_YOUR ASSIGNMENT_: Filter the records below for the word "Switch". Copy each line that holds it.

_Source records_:
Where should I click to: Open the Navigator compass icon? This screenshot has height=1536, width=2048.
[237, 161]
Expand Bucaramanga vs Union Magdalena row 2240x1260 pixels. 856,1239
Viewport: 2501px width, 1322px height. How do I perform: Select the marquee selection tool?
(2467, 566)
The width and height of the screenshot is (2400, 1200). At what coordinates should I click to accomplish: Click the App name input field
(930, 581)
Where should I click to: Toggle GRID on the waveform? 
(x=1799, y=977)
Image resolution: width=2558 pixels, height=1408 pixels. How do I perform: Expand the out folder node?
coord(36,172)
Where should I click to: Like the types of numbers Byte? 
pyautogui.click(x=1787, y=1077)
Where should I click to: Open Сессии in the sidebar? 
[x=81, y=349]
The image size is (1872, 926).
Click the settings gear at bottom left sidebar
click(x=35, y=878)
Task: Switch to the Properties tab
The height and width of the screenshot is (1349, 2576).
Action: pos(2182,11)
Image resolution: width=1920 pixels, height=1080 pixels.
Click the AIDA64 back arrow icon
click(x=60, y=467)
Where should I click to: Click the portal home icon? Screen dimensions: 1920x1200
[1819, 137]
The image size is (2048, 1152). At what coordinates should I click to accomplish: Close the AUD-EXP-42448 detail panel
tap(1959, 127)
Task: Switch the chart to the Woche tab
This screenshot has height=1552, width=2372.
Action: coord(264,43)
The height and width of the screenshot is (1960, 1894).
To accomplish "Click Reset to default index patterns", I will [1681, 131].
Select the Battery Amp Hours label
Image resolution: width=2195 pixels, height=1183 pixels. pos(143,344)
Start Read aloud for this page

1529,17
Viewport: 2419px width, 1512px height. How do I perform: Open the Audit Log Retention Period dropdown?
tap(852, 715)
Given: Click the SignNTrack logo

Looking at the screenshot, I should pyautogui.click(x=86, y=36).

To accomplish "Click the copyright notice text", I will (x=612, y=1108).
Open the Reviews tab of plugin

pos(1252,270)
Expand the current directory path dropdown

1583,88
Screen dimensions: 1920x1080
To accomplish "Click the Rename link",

_WRITTEN ANSWER_:
Task: Switch to the Properties tab
Task: Switch the chart to the Woche tab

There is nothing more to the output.